*TASK DESCRIPTION*: Please restate the data word for word, leaving out no line.

Records contained in a dataset
· · · · · · ·

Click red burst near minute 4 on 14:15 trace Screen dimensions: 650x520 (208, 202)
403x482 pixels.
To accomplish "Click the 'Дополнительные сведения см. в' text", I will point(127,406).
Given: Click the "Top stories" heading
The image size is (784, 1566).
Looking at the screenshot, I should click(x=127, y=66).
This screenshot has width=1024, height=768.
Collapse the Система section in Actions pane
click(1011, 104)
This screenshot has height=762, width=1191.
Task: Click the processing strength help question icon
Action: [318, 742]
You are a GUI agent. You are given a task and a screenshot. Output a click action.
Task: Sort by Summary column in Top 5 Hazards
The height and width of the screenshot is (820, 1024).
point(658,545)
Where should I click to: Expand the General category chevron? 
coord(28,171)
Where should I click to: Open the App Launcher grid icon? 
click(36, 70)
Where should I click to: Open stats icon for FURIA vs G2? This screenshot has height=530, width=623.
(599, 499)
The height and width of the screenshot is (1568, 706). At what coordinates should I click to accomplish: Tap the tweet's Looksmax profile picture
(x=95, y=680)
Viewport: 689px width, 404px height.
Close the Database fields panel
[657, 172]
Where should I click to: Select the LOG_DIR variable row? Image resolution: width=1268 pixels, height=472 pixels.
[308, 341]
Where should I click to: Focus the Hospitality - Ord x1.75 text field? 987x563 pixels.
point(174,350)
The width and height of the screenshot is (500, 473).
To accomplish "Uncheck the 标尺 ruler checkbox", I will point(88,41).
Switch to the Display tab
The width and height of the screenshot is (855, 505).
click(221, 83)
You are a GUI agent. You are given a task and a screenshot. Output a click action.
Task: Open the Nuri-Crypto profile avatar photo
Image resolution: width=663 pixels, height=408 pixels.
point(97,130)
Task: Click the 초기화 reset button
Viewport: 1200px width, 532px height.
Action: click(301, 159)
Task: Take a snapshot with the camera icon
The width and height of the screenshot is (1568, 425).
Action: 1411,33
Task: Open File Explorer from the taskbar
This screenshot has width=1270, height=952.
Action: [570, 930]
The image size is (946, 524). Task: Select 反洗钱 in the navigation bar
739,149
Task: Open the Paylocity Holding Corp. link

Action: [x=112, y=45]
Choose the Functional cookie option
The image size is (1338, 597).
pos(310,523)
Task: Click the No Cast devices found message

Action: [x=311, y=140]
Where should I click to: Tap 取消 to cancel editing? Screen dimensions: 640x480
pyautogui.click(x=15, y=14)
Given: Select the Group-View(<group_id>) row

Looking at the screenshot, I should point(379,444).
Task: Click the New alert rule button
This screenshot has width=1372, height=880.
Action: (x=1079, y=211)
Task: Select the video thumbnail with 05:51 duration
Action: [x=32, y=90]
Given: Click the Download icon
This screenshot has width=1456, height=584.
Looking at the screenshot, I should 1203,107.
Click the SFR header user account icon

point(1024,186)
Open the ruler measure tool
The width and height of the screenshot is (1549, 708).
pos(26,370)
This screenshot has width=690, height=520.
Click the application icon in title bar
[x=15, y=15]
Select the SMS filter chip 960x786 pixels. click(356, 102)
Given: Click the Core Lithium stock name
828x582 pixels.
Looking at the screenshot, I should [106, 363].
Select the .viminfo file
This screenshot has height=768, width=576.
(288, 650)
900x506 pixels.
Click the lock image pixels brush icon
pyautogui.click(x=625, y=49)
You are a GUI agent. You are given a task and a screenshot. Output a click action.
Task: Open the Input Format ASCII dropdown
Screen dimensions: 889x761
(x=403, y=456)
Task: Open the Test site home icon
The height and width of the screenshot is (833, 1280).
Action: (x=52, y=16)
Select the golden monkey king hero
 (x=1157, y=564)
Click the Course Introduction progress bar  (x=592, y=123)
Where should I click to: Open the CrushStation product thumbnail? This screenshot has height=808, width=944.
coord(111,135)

· · · · · · ·

*TASK RESPONSE*:
Click red burst near minute 4 on 14:15 trace Screen dimensions: 650x520 (208, 202)
403x482 pixels.
To accomplish "Click the 'Дополнительные сведения см. в' text", I will point(127,406).
Given: Click the "Top stories" heading
The image size is (784, 1566).
Looking at the screenshot, I should click(x=127, y=66).
This screenshot has width=1024, height=768.
Collapse the Система section in Actions pane
click(1011, 104)
This screenshot has height=762, width=1191.
Task: Click the processing strength help question icon
Action: [318, 742]
You are a GUI agent. You are given a task and a screenshot. Output a click action.
Task: Sort by Summary column in Top 5 Hazards
The height and width of the screenshot is (820, 1024).
point(658,545)
Where should I click to: Expand the General category chevron? 
coord(28,171)
Where should I click to: Open the App Launcher grid icon? 
click(36, 70)
Where should I click to: Open stats icon for FURIA vs G2? This screenshot has height=530, width=623.
(599, 499)
The height and width of the screenshot is (1568, 706). At what coordinates should I click to accomplish: Tap the tweet's Looksmax profile picture
(x=95, y=680)
Viewport: 689px width, 404px height.
Close the Database fields panel
[657, 172]
Where should I click to: Select the LOG_DIR variable row? Image resolution: width=1268 pixels, height=472 pixels.
[308, 341]
Where should I click to: Focus the Hospitality - Ord x1.75 text field? 987x563 pixels.
point(174,350)
The width and height of the screenshot is (500, 473).
To accomplish "Uncheck the 标尺 ruler checkbox", I will point(88,41).
Switch to the Display tab
The width and height of the screenshot is (855, 505).
click(221, 83)
You are a GUI agent. You are given a task and a screenshot. Output a click action.
Task: Open the Nuri-Crypto profile avatar photo
Image resolution: width=663 pixels, height=408 pixels.
point(97,130)
Task: Click the 초기화 reset button
Viewport: 1200px width, 532px height.
Action: click(301, 159)
Task: Take a snapshot with the camera icon
The width and height of the screenshot is (1568, 425).
Action: 1411,33
Task: Open File Explorer from the taskbar
This screenshot has width=1270, height=952.
Action: [570, 930]
The image size is (946, 524). Task: Select 反洗钱 in the navigation bar
739,149
Task: Open the Paylocity Holding Corp. link

Action: [x=112, y=45]
Choose the Functional cookie option
The image size is (1338, 597).
pos(310,523)
Task: Click the No Cast devices found message

Action: [x=311, y=140]
Where should I click to: Tap 取消 to cancel editing? Screen dimensions: 640x480
pyautogui.click(x=15, y=14)
Given: Select the Group-View(<group_id>) row

Looking at the screenshot, I should point(379,444).
Task: Click the New alert rule button
This screenshot has width=1372, height=880.
Action: (x=1079, y=211)
Task: Select the video thumbnail with 05:51 duration
Action: [x=32, y=90]
Given: Click the Download icon
This screenshot has width=1456, height=584.
Looking at the screenshot, I should 1203,107.
Click the SFR header user account icon

point(1024,186)
Open the ruler measure tool
The width and height of the screenshot is (1549, 708).
pos(26,370)
This screenshot has width=690, height=520.
Click the application icon in title bar
[x=15, y=15]
Select the SMS filter chip 960x786 pixels. click(356, 102)
Given: Click the Core Lithium stock name
828x582 pixels.
Looking at the screenshot, I should [106, 363].
Select the .viminfo file
This screenshot has height=768, width=576.
(288, 650)
900x506 pixels.
Click the lock image pixels brush icon
pyautogui.click(x=625, y=49)
You are a GUI agent. You are given a task and a screenshot. Output a click action.
Task: Open the Input Format ASCII dropdown
Screen dimensions: 889x761
(x=403, y=456)
Task: Open the Test site home icon
The height and width of the screenshot is (833, 1280).
Action: (x=52, y=16)
Select the golden monkey king hero
 (x=1157, y=564)
Click the Course Introduction progress bar  (x=592, y=123)
Where should I click to: Open the CrushStation product thumbnail? This screenshot has height=808, width=944.
coord(111,135)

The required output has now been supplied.